### [COMPLETA QUANTO SEGUE]
- a) Riassumi in un elenco puntato il paragrafo del brano sulla pittura di Liuba che comincia con "Le sue radici potrebbero essere ricollegate", mantenendo i fatti principali.
- b) Nel brano sulla pittura di Liuba sostituisci "volti" con "visi". Poi riscrivi tutto il tratto che va da "Le sue radici" fino a "ed intensificati espressivamente.".
- c) Riprendi il brano sulla pittura di Liuba dal punto in cui si interrompe e proseguilo.

### [TESTO ESTRATTO]
== == ==

Soprattutto i suoi ritratti, studi minuziosi del suo corpo, arrivano ad essere dei costrutti analitici, nei quali vibrano temperature esistenziali tenute sotto controllo dal pudore dei sentimenti ma che vogliono trasmetterci una forte sensualità senza mai arrivare a un turpiloquio delle stesse.
Le sue radici potrebbero essere ricollegate agli anni Venti del ‘900, in quella fase di ricerca sul vero che aveva segnato il superamento dell’ermetismo futurista. Liuba ha una forte reminiscenza di Lucien Freud, i quali tendono ad una forte espressività, deformando dei volti e oggetti in direzione della Nuova Oggettività (movimento artistico nato in Germania alla fine della 1° Guerra Mondiale, termina con il Nazismo che la considerava un’arte degenerata) la quale si distingue dal realismo in quanto conserva una componente emozionale, per questa componente alcuni particolari vengono accentuati all’estremo ed intensificati espressivamente.

== == ==

### [ESTRATTO DELLA FONTE]
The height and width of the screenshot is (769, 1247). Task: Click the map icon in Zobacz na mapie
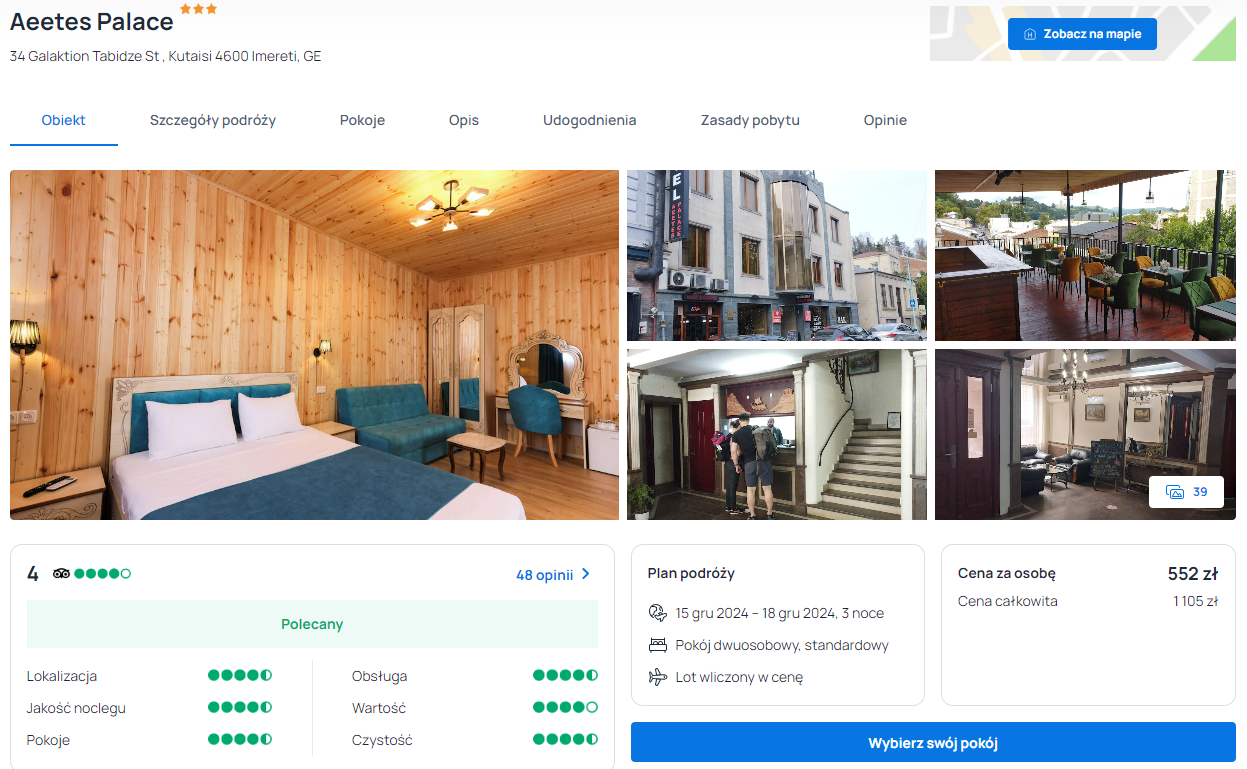[x=1030, y=34]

== == ==

### [ESERCIZI SVOLTI]
- a)
- Le radici dell'artista si possono ricondurre agli anni Venti del Novecento, cioè alla ricerca sul vero che aveva superato l'ermetismo futurista.
- Liuba richiama fortemente Lucien Freud: entrambi tendono a una forte espressività e deformano volti e oggetti nella direzione della Nuova Oggettività.
- La Nuova Oggettività nacque in Germania alla fine della Prima guerra mondiale. Terminò con il Nazismo, che la considerava un'arte degenerata.
- Si distingue dal realismo perché conserva una componente emozionale. Per questo alcuni particolari vengono accentuati all'estremo e resi più intensi.

- b)
Le sue radici potrebbero essere ricollegate agli anni Venti del ‘900, in quella fase di ricerca sul vero che aveva segnato il superamento dell’ermetismo futurista. Liuba ha una forte reminiscenza di Lucien Freud, i quali tendono ad una forte espressività, deformando dei visi e oggetti in direzione della Nuova Oggettività (movimento artistico nato in Germania alla fine della 1° Guerra Mondiale, termina con il Nazismo che la considerava un’arte degenerata) la quale si distingue dal realismo in quanto conserva una componente emozionale, per questa componente alcuni particolari vengono accentuati all’estremo ed intensificati espressivamente.

- c)
La pittrice compie una sfida continua, sgomitolando, giorno dopo giorno, una matassa, cercando di trovare attraverso la sperimentazione delle luci, delle ombre e dei passaggi cromatici un suo unico filo conduttore per dare il giusto risalto al soggetto figurale e per conferire alla visione una sensualità appagante.

Inaugurazione domenica 8 novembre alle 11

Casello di Guardia
via Pellegrini - Porcia (PN)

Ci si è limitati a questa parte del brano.